Possibly because the real life horrors of World War II dampened the enthusiasm of movie audiences for cinematic horror, the popularity of Universal’s trademark monster movies began to wane as the decade came to a close. However, Bela Lugosi returned, for the only time on screen, as Dracula in “Abbott and Costello Meet Frankenstein”, an extremely successful comedy in 1948. Lon Chaney also reprised his Lawrence Talbot role, and Glenn Strange returned as Frankenstein’s monster. The horror veterans let Abbott and Costello handle the funny business and played their roles straight. The result was one of the most family-friendly Halloween movies ever made, and the film was a huge hit.
Science fiction was bigger in the fifties, and Universal cashed in with “The Creature From the Black Lagoon”, which also cashed in on the current popularity of 3D. The movie spawned a couple of sequels, the first of which, “Revenge of the Creature”, was also made in 3D.
Towards the end of the decade, the English company, Hammer Studios, began remaking the “Frankenstein” and “Dracula” properties in Eastmancolor with Peter Cushing and Christopher Lee. “Curse of Frankenstein”, made in 1957, was starkly different from the Universal version. Apart from being in color, and far more gruesome than movie audiences were used to, the Jimmy Sangster script and Peter Cushing’s urbane, chilly performance provided a Frankenstein far removed from Colin Clive’s anguished character. This Frankenstein seemed to have little interest in the betterment of mankind, and was a sociopathic, womanizing murderer to boot. In sequels he’s also an occasional rapist. Nonetheless, Hammer’s writers seemed to notice that there was little sense in the Universal plot device of different scientists continually attempting to revive a monster who hadn’t worked out all that well the last time around. The Hammer “Frankenstein” series has Cushing returning as the scientist trying to build a better monster. The results are usually no better, but the story makes more sense. Lee appeared as the Creature in the first movie, and quickly moved on to bigger roles with Hammer. The Christopher Lee “Dracula” movies were extremely popular, if even more formulaic than the “Frankenstein” series. Someone spills blood on Dracula ashes, he comes back, bites busty starlets and then the hero finds a new way to off him at the end.

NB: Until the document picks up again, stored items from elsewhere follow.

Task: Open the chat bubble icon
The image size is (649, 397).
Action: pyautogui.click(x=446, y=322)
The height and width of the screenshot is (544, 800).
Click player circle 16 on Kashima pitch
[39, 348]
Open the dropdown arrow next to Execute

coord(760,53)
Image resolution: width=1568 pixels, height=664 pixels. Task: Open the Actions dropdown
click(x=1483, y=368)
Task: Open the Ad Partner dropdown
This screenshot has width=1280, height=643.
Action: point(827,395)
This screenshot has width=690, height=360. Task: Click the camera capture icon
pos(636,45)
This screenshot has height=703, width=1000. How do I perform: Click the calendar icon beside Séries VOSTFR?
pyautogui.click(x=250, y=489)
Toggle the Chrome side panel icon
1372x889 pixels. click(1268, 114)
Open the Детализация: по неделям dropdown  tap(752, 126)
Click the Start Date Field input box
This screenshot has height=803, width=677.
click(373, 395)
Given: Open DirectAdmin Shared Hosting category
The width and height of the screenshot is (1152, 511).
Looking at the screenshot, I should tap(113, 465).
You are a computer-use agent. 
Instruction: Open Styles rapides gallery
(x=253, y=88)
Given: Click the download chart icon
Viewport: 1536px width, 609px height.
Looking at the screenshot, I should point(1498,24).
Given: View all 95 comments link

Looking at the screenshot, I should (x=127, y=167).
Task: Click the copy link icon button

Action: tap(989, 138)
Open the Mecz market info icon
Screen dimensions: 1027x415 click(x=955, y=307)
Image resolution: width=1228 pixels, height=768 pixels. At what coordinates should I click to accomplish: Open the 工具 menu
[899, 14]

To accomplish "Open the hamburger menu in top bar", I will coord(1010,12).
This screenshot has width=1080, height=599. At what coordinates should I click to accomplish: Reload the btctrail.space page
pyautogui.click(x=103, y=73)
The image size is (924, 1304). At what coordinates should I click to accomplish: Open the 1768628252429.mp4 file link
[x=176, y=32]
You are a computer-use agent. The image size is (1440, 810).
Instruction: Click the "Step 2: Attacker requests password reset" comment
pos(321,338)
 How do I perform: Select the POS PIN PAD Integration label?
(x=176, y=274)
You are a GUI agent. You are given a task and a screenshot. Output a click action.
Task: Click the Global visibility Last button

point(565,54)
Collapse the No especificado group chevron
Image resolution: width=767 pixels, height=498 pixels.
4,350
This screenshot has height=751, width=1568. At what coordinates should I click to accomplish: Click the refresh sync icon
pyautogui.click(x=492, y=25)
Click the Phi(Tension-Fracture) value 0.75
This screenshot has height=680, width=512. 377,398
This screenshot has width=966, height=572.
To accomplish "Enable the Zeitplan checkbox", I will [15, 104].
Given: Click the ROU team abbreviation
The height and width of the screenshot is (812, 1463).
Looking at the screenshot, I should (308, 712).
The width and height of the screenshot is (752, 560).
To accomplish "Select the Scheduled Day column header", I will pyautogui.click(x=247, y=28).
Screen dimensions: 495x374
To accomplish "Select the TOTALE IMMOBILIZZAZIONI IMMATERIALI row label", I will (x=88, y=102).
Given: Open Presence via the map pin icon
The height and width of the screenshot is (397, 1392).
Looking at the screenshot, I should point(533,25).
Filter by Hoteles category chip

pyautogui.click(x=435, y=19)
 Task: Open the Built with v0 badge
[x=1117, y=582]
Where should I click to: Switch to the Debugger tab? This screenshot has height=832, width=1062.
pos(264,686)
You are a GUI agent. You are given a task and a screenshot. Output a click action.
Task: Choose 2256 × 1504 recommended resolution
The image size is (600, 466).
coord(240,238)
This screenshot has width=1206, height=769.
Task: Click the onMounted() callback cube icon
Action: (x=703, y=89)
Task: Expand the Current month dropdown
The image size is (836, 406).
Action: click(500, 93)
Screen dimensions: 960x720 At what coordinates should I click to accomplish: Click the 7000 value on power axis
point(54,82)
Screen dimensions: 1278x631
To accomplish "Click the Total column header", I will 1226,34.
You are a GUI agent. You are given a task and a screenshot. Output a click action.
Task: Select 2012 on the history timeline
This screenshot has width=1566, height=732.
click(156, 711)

Universal has been trying to cash in on its classic monster characters in recent years with varying degrees of success. Stephen Sommers completely reimagined “The Mummy” for them, with huge success. Universal then set him loose on the rest of its characters, resulting in the messy “Van Helsing”. Sommers went on to do the surprise hit “GI Joe: Rise of the Cobra” for Paramount, and is said to be prepping a sequel and a “Tarzan” remake. Universal has a highly touted, though much-delayed remake, “The Wolfman” (which is now one word instead of two) coming out in February 2010, starring Benicio del Toro as Lawrence Talbot, Anthony Hopkins, Emily Blunt and Hugo Weaving. Joe Johnston, who directed “The Rocketeer”, “Hidalgo” and “Jurassic Park III”, and who is prepping “The First Avenger: Captain America” for Marvel Studios, directed.
Which all goes to show you can’t keep a good monster down. Couldn’t resist.